Алеша отмахивался и бежал дальше. Увидев киоск с газированной водой, он вдруг почувствовал, что очень хочет пить, что все пересохло во рту. Он попросил налить себе кружку и нетерпеливо переминался: все казалось, что девушка в киоске слишком уж копается, а ему надо бежать…

— Куда вы торопитесь, Алеша? — ласково улыбаясь, спросила девушка и протянула ему кружку шипящей воды.

Алеша выхватил кружку, выпил воду большими глотками и убежал.

— Прислали! — крикнул он Николаю Матвеевичу, задыхаясь. — Нашел я ее.

Николай Матвеевич смотрел на него спокойно, любовно и, казалось, даже не слышал, что говорил Алеша.

— Да нашел же я ее, Николай Матвеевич! — нетерпеливо повторил Алеша, которому не нравилось, что на лице секретаря партбюро не появилось никаких признаков оживления.

— Слышу, слышу, Алеша! — отозвался Николай Матвеевич и так же спокойно сказал стоявшему рядом Семену Кузьмичу: — Ну, вот видишь, Семен! С такими молодцами можно горы ворочать, а ты боишься и гадаешь, брать тебе или не брать плавильный пролет на себя. Смелее, смелее брать надо, Семен! Все будет хорошо!

Легкое чувство обиды, вызванное равнодушием Николая Матвеевича, быстро угасло. Алеша сам понял: дело большое, надо действовать спокойно и обдуманно.

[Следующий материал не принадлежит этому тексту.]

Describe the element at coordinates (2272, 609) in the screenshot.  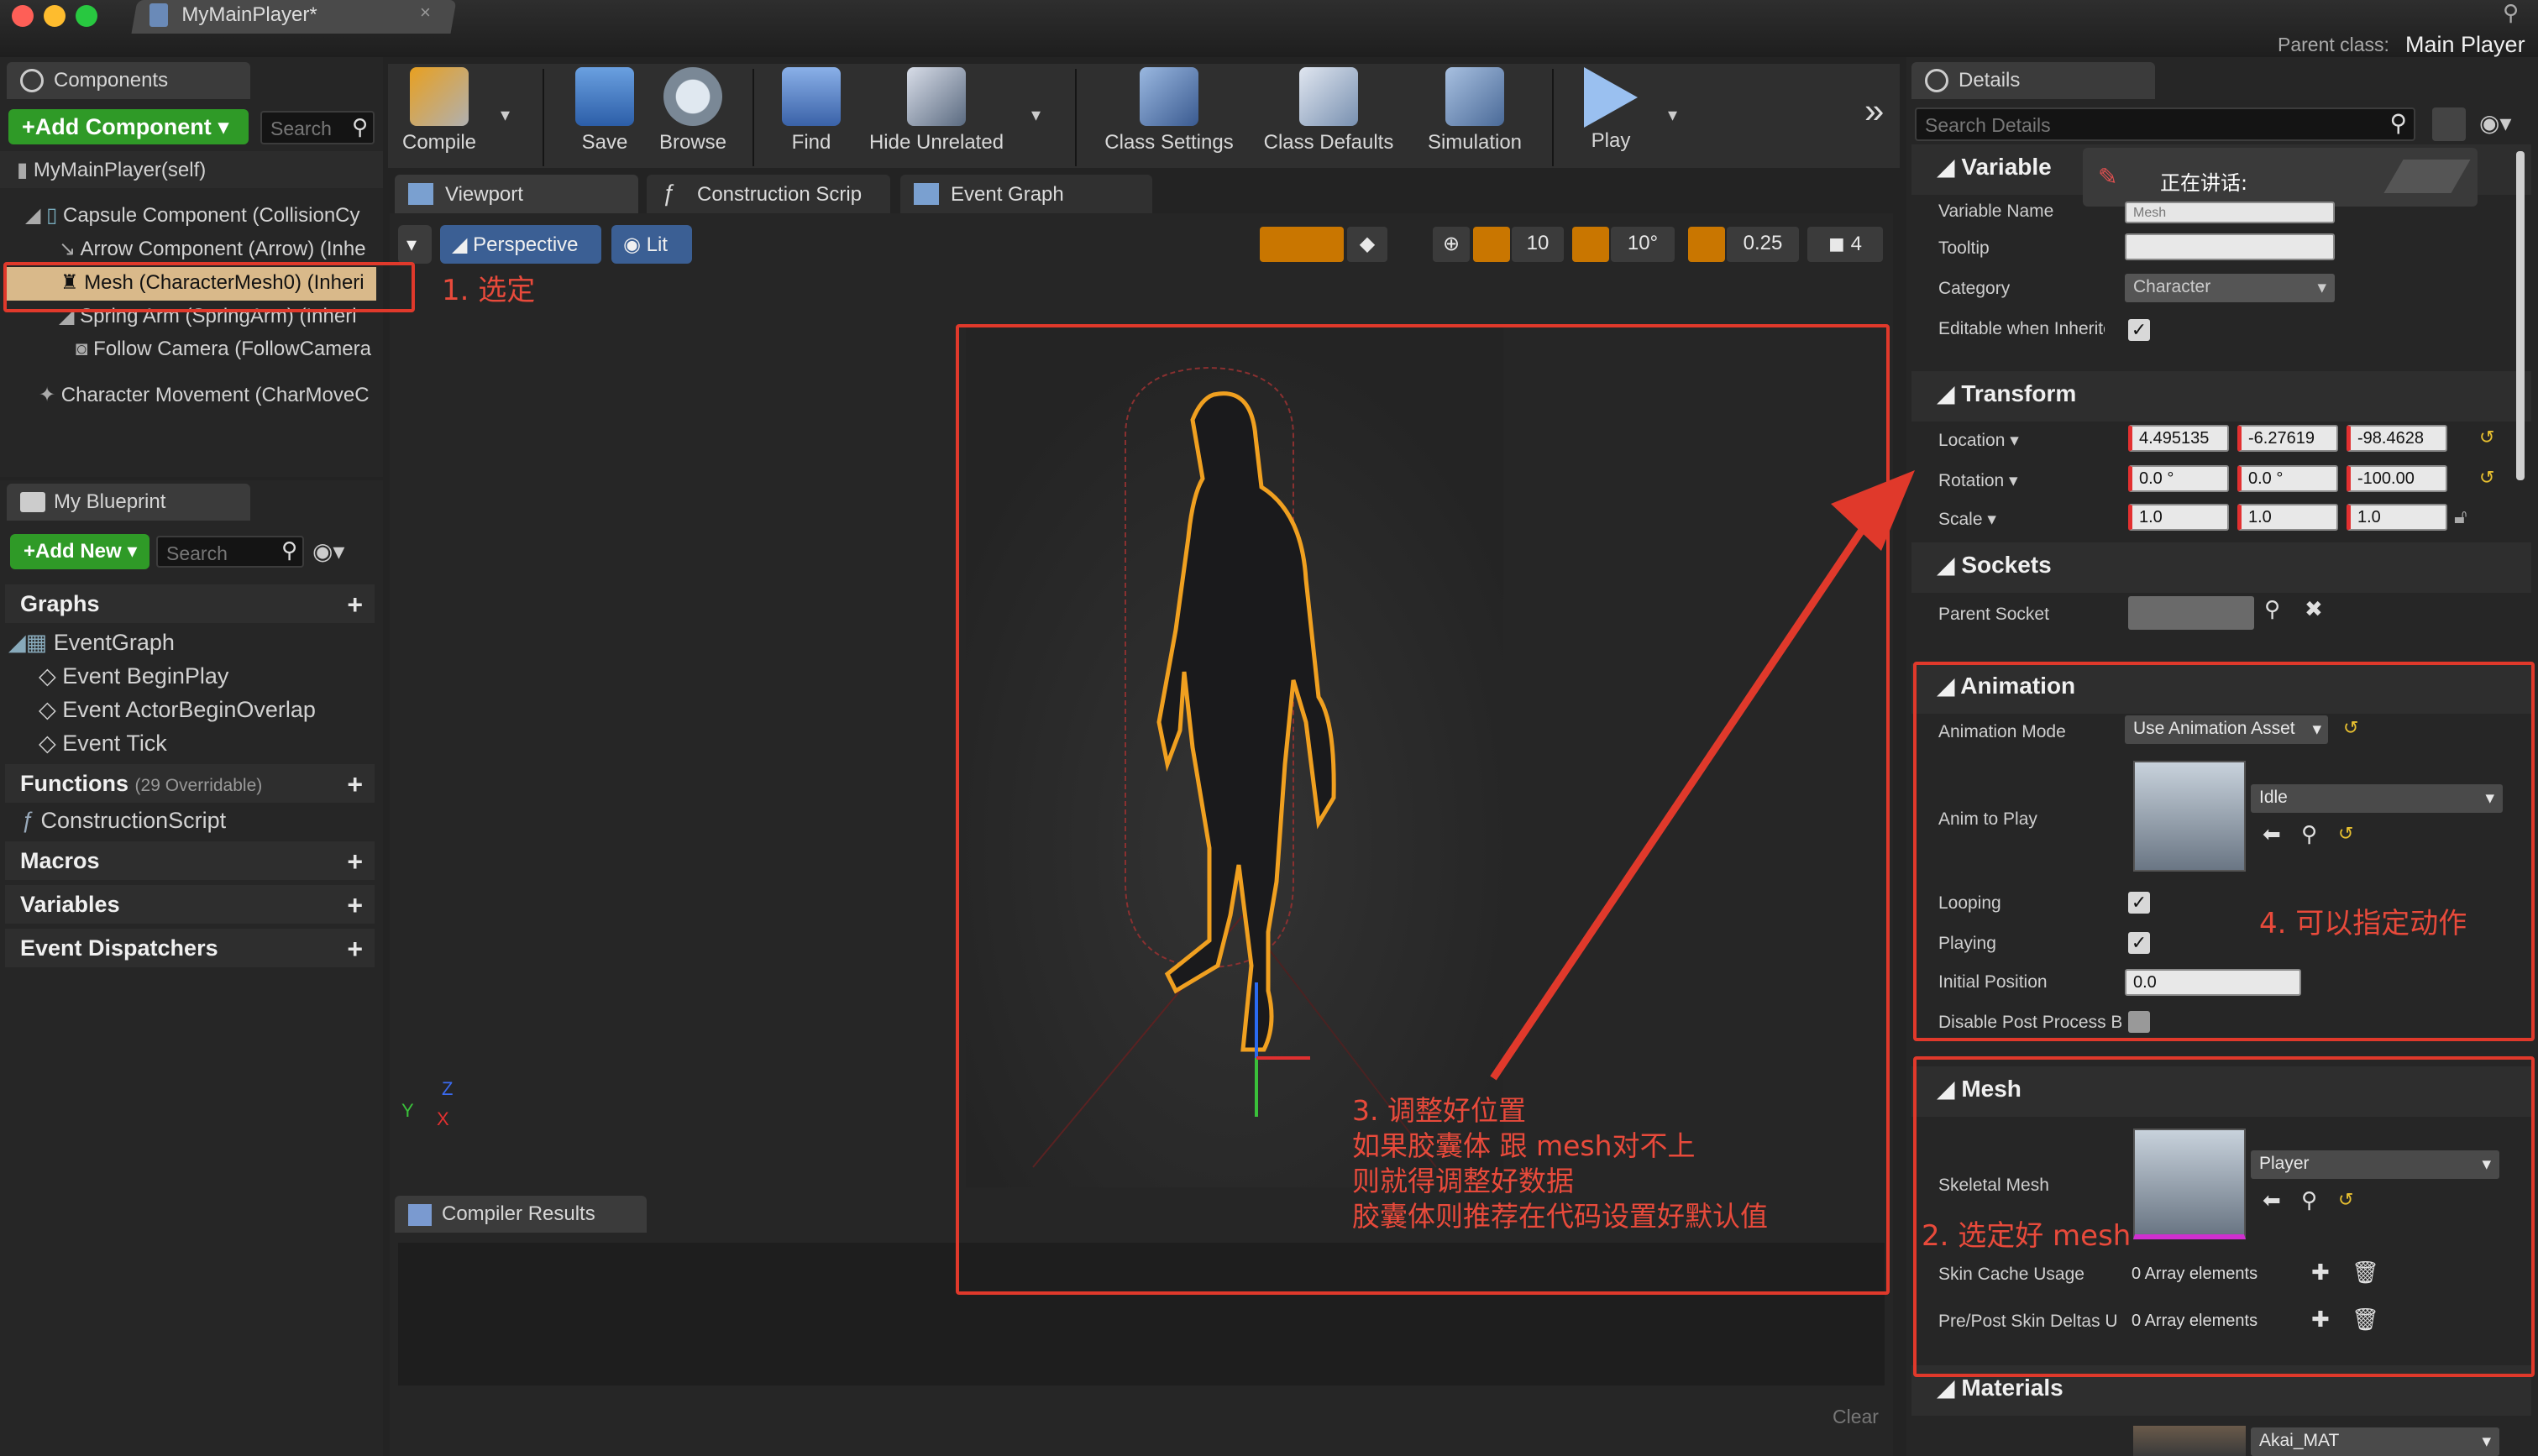
I see `search-icon: ⚲` at that location.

Было о чем подумать: переход на кокильное литье — задача не из простых… Сама по себе установка и освоение машины сулили много трудностей и неожиданностей — ни знатоков этого дела, ни опыта работы в цехе не было. Кроме того, надо было подумать о связанной с переходом на кокильное литье перестройке всей работы цеха. Что делать с конвейером мелких отливок? Его надо переключить на крупное литье или снимать совсем.